Levrat Christian · Ständerat · 2016-12-12
Levrat Christian · Ständerat · Freiburg · Sozialdemokratische Fraktion · 2016-12-12
Wortprotokoll
Ce débat sur les coupes transversales a lieu à intervalles réguliers. Jusqu'à ce jour, le Conseil des Etats s'est refusé à procéder à des coupes transversales, pour au moins trois bonnes raisons. La première est qu'il s'agit d'une mauvaise pratique budgétaire que d'économiser 150 millions de francs - si l'on prend la version du Conseil national - à deux semaines du début de l'exercice, par le biais d'une coupe transversale, sans dire quel département, quel office ou quel compte serait concerné. Le délai est trop court. Ces coupes sont arbitraires; elles touchent pour une bonne part des offices qui n'ont plus de marge de manoeuvre parce qu'ils se sont livrés honnêtement à l'exercice budgétaire, et elles ne rendent que très partiellement compte de la souveraineté du Parlement pour trancher ces questions budgétaires.
La deuxième raison est nouvelle, elle nous concerne pour la première fois cette année. Avec le nouveau modèle de gestion, nous procédons par l'intermédiaire de budgets globaux. Nous accordons à des offices une enveloppe globale; libre ensuite à eux d'affecter ces montants à tel ou tel type de dépenses, libre à eux par exemple d'engager davantage de moyens financiers dans le domaine des conseils externes et un peu moins dans le domaine du personnel, ou l'inverse. Et il y a une certaine contradiction qu'on ne peut pas nier entre le fait de procéder par des coupes transversales d'un côté et de procéder par enveloppes budgétaires de l'autre. C'est quelque chose que le Conseil fédéral avait rappelé lors des précédents entretiens de Watteville, avec quelque véhémence s'agissant du personnel, et il me paraît raisonnable de réfléchir à la manière dont on veut procéder. Soit on procède par enveloppes globales, et alors on peut réduire leurs montants si on pense qu'ici ou là elles sont trop généreuses, soit on procède par type de dépenses, et alors on peut débattre des coupes transversales à opérer. Mais faire les deux, c'est contradictoire, et je pense que changer sa pratique et autoriser ces coupes transversales est une très mauvaise idée de la part de notre conseil, précisément pour l'année 2017.
Le troisième élément - et je me permets Monsieur le président de défendre d'emblée ma proposition de minorité au sujet du groupe de comptes "Technologies de l'information et de la communication", parce qu'elle porte sur le même point - qu'il faut retenir, c'est que dans le domaine informatique, une coupe horizontale ne permet de réaliser aucune économie. Vous allez simplement étaler davantage dans le temps les investissements informatiques qui ont été décidés et, au final, il y a fort à parier que l'exercice revienne plus cher que si on n'avait pas procédé à une coupe horizontale. Vous savez que la durée d'un projet informatique joue un rôle central quant à ses coûts finaux. Je pense donc qu'étaler dans le temps des projets qui de toute manière sont considérés comme nécessaires est une fausse économie et une fausse bonne idée.
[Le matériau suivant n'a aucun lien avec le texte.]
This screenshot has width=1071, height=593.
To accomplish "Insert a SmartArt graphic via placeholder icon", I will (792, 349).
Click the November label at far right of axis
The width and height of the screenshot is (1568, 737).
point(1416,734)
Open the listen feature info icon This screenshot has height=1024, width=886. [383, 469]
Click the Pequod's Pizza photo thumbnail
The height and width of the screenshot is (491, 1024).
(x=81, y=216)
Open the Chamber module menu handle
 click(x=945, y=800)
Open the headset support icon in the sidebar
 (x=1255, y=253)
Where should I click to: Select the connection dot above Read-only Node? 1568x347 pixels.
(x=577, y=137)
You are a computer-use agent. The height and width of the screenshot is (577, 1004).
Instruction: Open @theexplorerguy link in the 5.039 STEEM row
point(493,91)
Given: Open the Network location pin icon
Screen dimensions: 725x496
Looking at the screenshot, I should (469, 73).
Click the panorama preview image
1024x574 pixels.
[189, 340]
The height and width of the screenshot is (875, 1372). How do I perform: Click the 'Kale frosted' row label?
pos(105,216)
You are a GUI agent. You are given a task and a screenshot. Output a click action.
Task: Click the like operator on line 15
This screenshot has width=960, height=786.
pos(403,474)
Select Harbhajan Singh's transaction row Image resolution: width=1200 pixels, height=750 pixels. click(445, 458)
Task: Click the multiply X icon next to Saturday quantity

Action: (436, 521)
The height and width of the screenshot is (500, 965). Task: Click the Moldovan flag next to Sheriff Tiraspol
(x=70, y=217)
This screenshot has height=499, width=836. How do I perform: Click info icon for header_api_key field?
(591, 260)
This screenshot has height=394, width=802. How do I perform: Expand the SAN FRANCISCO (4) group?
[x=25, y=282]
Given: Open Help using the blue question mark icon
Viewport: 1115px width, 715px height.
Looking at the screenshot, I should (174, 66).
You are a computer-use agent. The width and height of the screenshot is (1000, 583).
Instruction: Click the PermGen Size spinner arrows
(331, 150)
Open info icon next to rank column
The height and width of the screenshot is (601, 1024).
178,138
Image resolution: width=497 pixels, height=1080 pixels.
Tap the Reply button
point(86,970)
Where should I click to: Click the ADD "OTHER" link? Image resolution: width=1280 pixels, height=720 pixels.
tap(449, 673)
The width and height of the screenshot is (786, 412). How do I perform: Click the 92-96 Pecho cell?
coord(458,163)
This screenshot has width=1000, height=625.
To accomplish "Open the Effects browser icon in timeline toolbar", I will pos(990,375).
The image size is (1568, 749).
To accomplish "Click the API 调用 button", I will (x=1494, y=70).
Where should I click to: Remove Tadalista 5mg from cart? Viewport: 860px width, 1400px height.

Pour toutes ces raisons, je vous invite à refuser ces coupes horizontales, à maintenir la décision initiale de notre conseil, à savoir de ne pas opérer de coupes horizontales dans le budget et alors, ma foi, peut-être aller jusqu'au stade de la Conférence de conciliation. Je pourrais alors imaginer échanger un soutien à la "loi chocolatière" contre le renoncement aux coupes horizontales. Il n'y a pas de fatalité à faire maintenant un compromis avec le Conseil national. Toutes ces dernières années, nous sommes allés jusqu'à la Conférence de conciliation et nous y avons trouvé une solution évitant les coupes horizontales.
Je vous invite à garder une certaine discipline dans ces questions, une discipline qui est celle de notre conseil, un certain sérieux dans la manière de les traiter. Les coupes horizontales, à la fin de l'exercice budgétaire, excusez-moi de vous le dire ainsi, mais c'est un peu de la paresse. On aurait pu, durant le traitement du budget même, faire des propositions de coupes position par position, plutôt que d'utiliser en définitive la "Rasenmäher-Methode".